►

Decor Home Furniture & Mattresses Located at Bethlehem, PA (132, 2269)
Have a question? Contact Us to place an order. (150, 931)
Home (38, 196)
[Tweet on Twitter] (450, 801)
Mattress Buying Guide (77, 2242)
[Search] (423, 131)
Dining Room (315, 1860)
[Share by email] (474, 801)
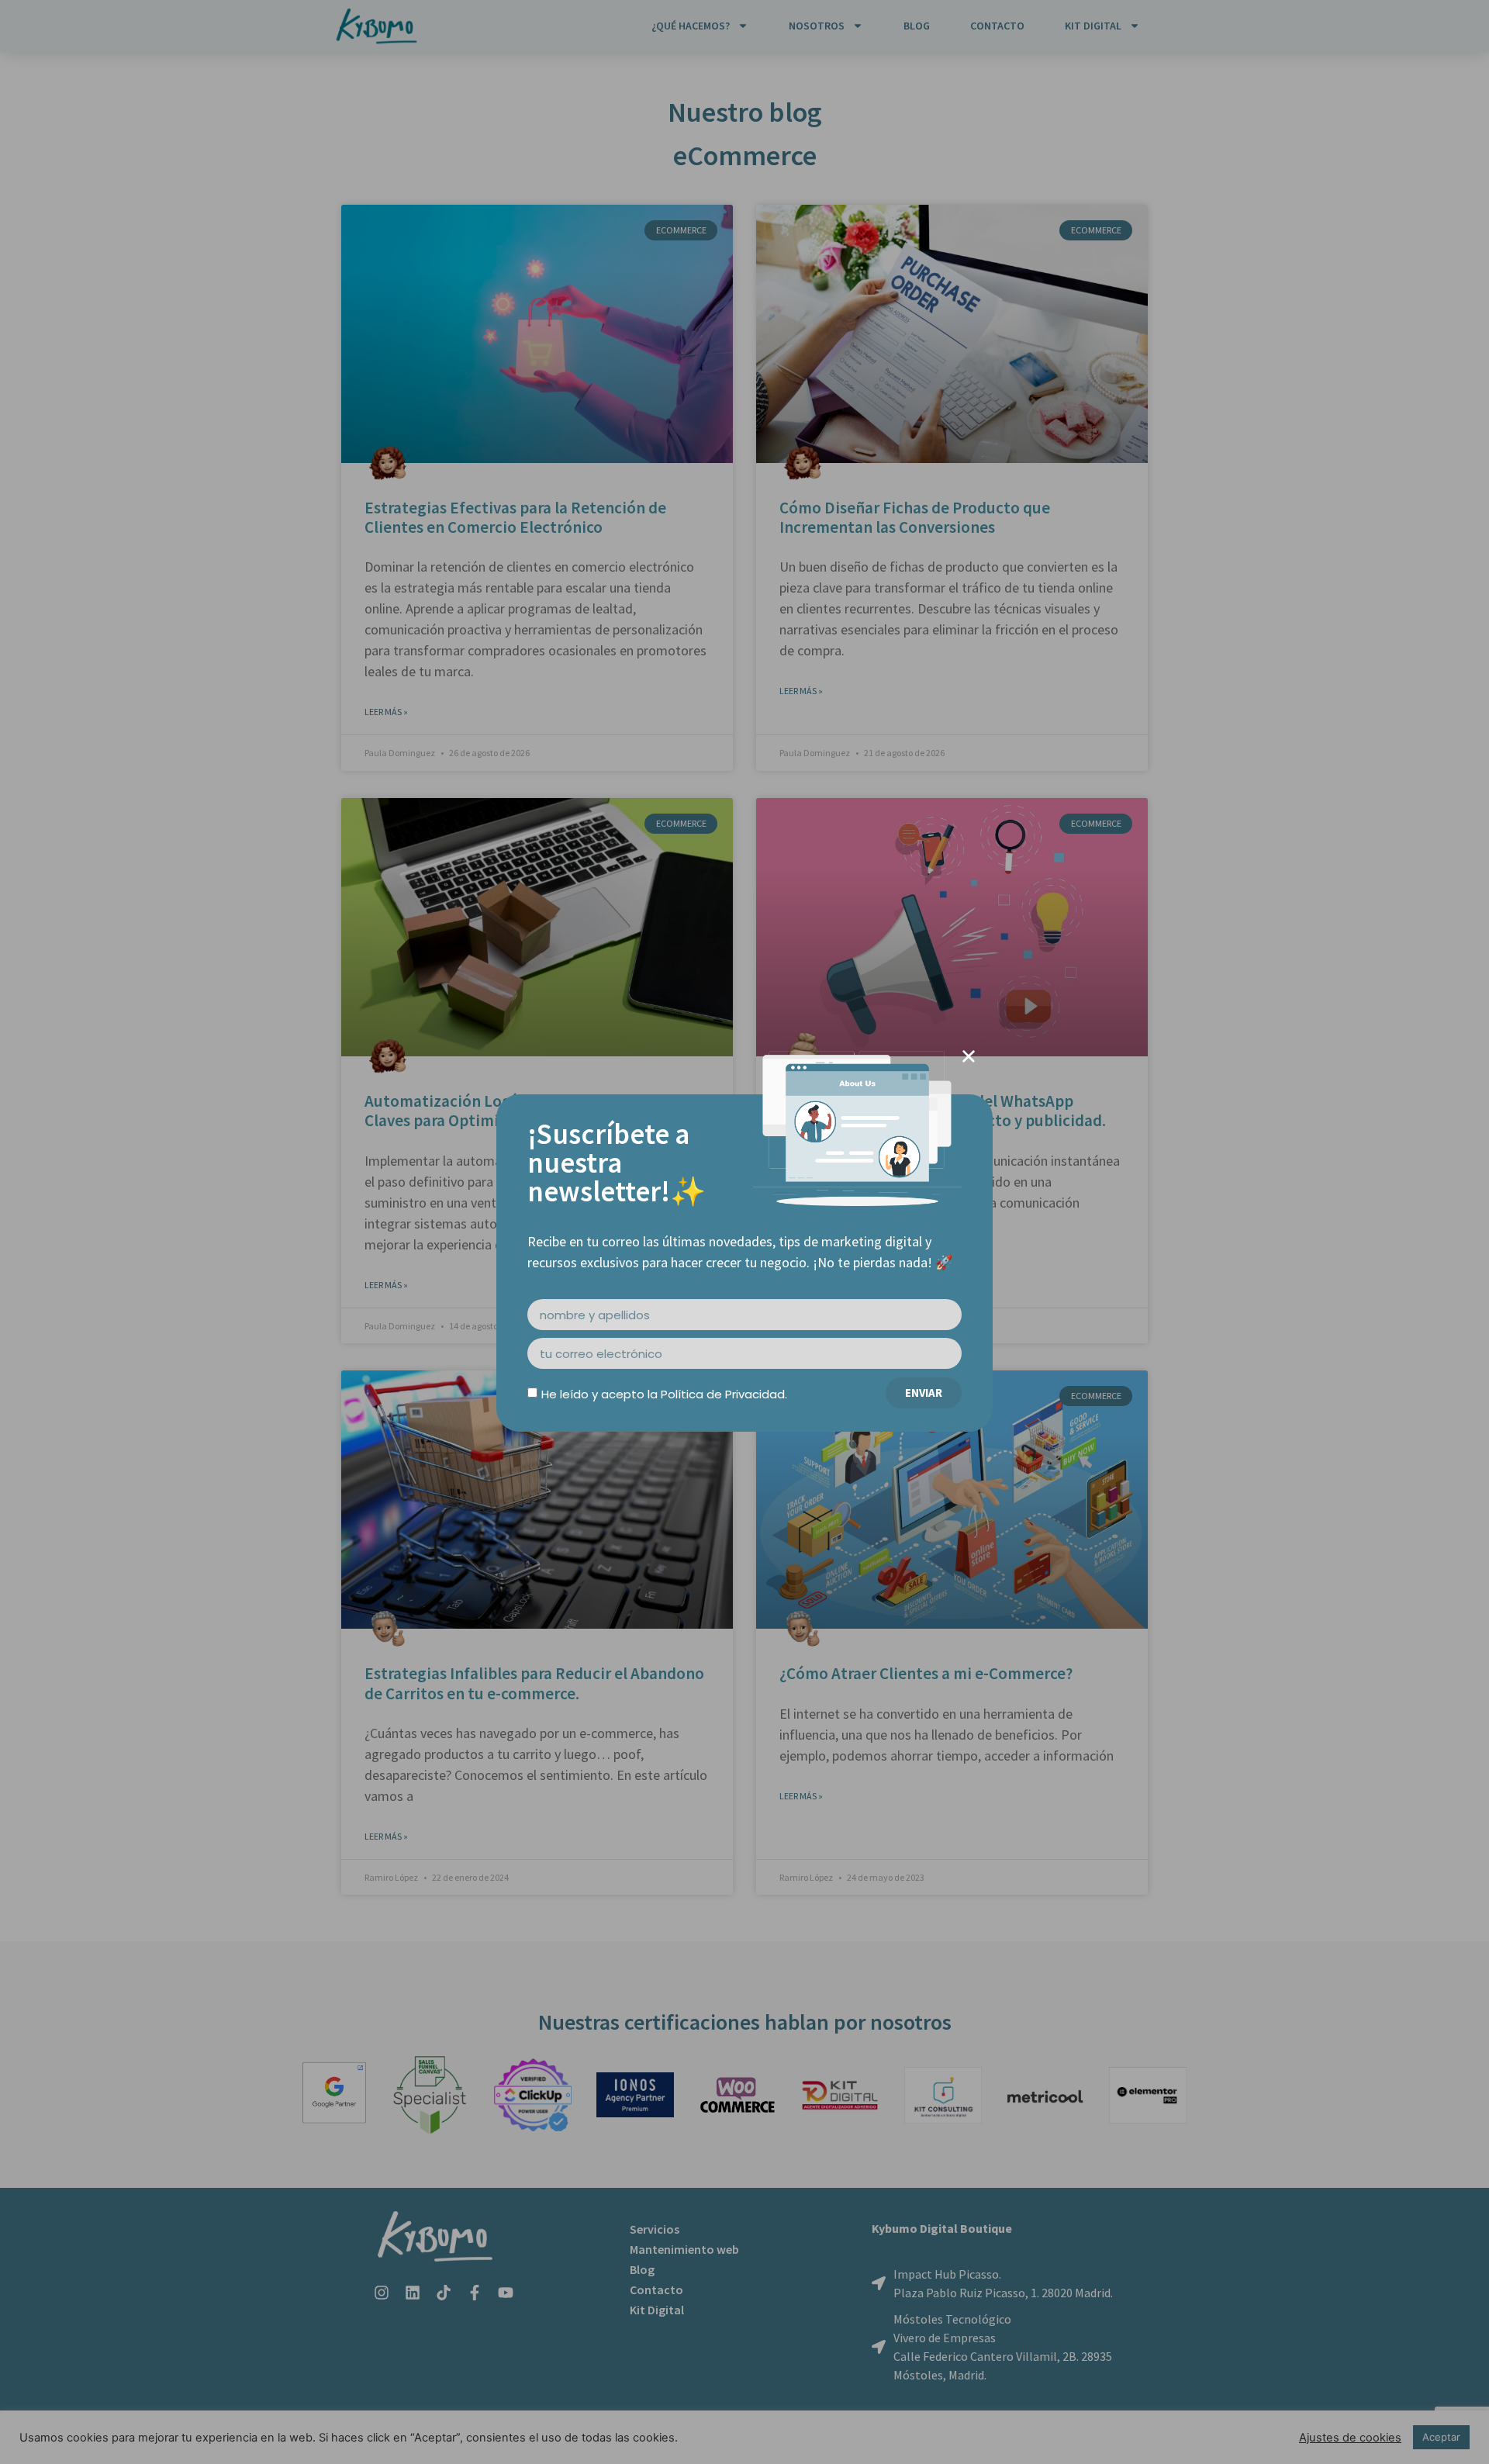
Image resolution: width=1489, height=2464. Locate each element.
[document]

◄
►

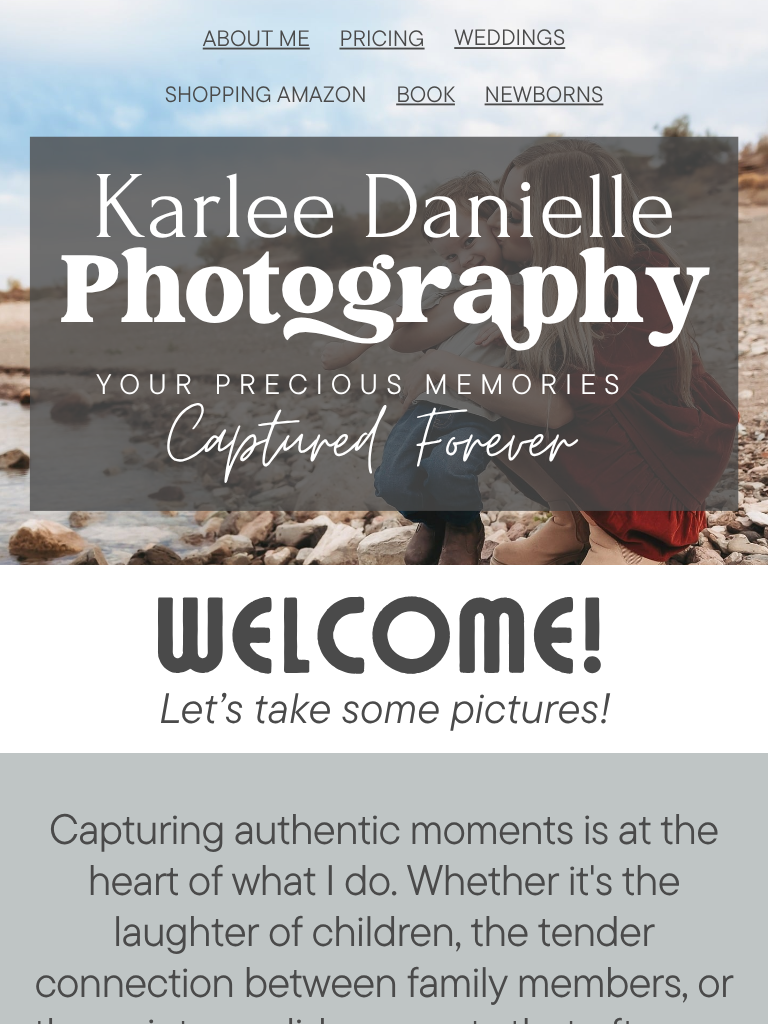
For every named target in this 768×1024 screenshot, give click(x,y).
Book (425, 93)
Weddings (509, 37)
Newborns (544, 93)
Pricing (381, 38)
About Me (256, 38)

◄

● **PROBLEM TO WORK ON**
Every line above in which the word "Home" occurs is to be copied.

● **TASK SOLUTION**
Decor Home Furniture & Mattresses Located at Bethlehem, PA (132, 2269)
Home (38, 196)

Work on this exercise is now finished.